Hitchcock falsely suggests that my observation of “Enlightenment-bred lunacy” was based on nothing more than Carhart’s failure to condemn abortion. In truth, however, my argument focused on the positively ghoulish legal rationale of Justice Kennedy, whose opinion upheld the statute at issue against a “facial” challenge on grounds of overbreadth and vagueness only because it provides “anatomical landmarks” that distinguish a partial birth abortion from a regular D & E: “the entire fetal head is outside the [mother’s] body” or, in the case of a feet-first presentation, “the fetal trunk past the navel is outside the [mother's] body ...” Since, said Justice Kennedy, these “anatomical landmarks” give adequate notice of the difference between constitutionally protected abortions—which, of course, Kennedy would uphold—and an illegal “partial birth” abortion, abortionists have fair warning of what conduct is prohibited. And abortionists remain free to butcher babies delivered up to the navel, or whose heads are still partly inside the womb.

Moreover, I pointed out in my original article that Kennedy held that even if an abortionist delivers a baby past the relevant “anatomical landmark” by mistake, he can still hack it to pieces without fear of liability, because the statute requires that “the physician must have ‘deliberately and intentionally’ delivered the fetus to one of the Act’s anatomical landmarks” before he butchers it. And, I noted, Kennedy also held that while the statute is not facially unconstitutional for lack of a “health of the mother” exception, a woman can always sue to invalidate the Act as applied to her, so long as “it can be shown that in discrete and well-defined instances a particular condition has or is likely to occur in which the procedure prohibited by the Act must be used.” That is, if a woman maintains that her particular “health” concerns require that her baby’s brains be sucked out during a partial delivery, she will have standing to attack the constitutionality of the statutory “ban” on “partial birth” abortions.

I also went on to discuss how Catholic Justice Kennedy was joined in this macabre opinion by both of President Bush’s “pro-life” Catholic appointees, Alito and Roberts, and by Catholic Justices Scalia and Thomas, who concurred in Kennedy’s opinion “because it accurately applies current jurisprudence,” while noting that the Constitution does not authorize abortion, which is a matter for the people to decide through their state legislatures.  The concurring opinion by Scalia and Thomas cites this ringing defense of life in the womb by Justice Scalia in Planned Parenthood v.
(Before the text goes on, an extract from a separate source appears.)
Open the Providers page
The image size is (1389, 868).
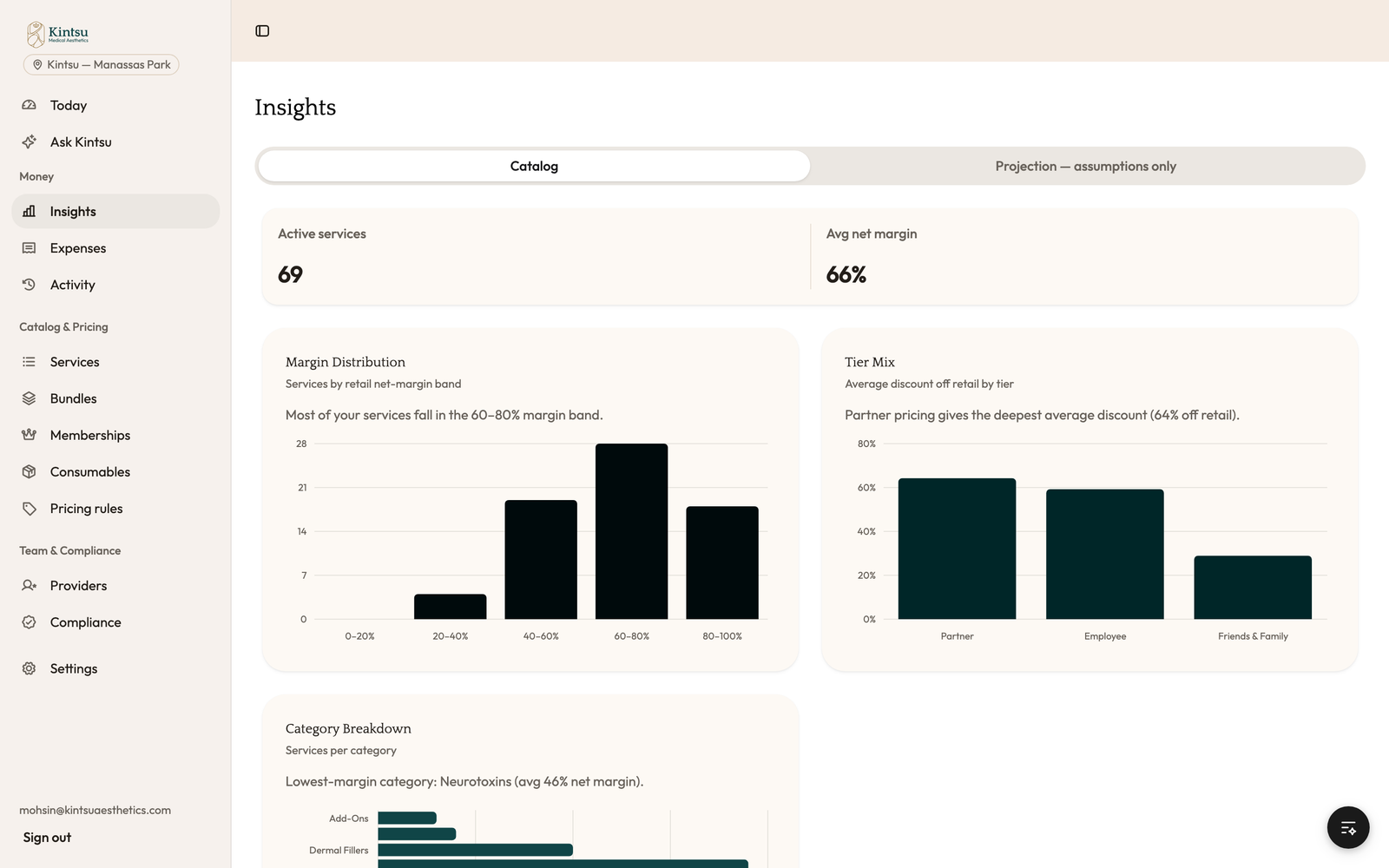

Casey: “The States may, if they wish, permit abortion on demand, but the Constitution does not require them to do so. The permissibility of abortion, and the limitations upon it, are to be resolved like most important questions in our democracy: by citizens trying to persuade one another and then voting.”[i]  Thumbs up, and the babies live. Thumbs down, and they die.

For these reasons, I argued, the decision in Carhart will not, obviously, save a single human life from the abortionist’s scalpel and suction machine. Quite the contrary, Carhart affirms the continued legality of “partial birth” abortions so long as the “anatomical landmarks” are not passed, and does nothing to prohibit late-term abortion by saline injection or any other method not specifically “banned” by the statute. Hence a group of distinguished signatories, including Judie Brown, Rev. Tom Euteneuer, and Ambassador Alan Keyes, rightly declared in an open letter to James Dobson that the Carhart decision is

one of the most barbaric opinions ever issued by an American court…. The Justices you called “pro-life” did not “affirm” the life of the unborn but upheld a mere “regulatory” law “under the Commerce Clause”….These Justices you misrepresent as “pro-life” actually suggest other ways for abortionists to kill the fully intact, late-term child to comply with their regulation, such as “an injection that kills the fetus.”… Throughout the ruling, Justices Kennedy, Roberts, Scalia, Thomas, and Alito concur that both the partial-birth abortion (PBA) ban, and their ruling, allow the abortionist to deliver a late-term baby all the way up to the navel and then kill him…. This wicked ruling does not even prohibit aborting partially born children. It is not a ban, but a partial-birth abortion manual.[ii]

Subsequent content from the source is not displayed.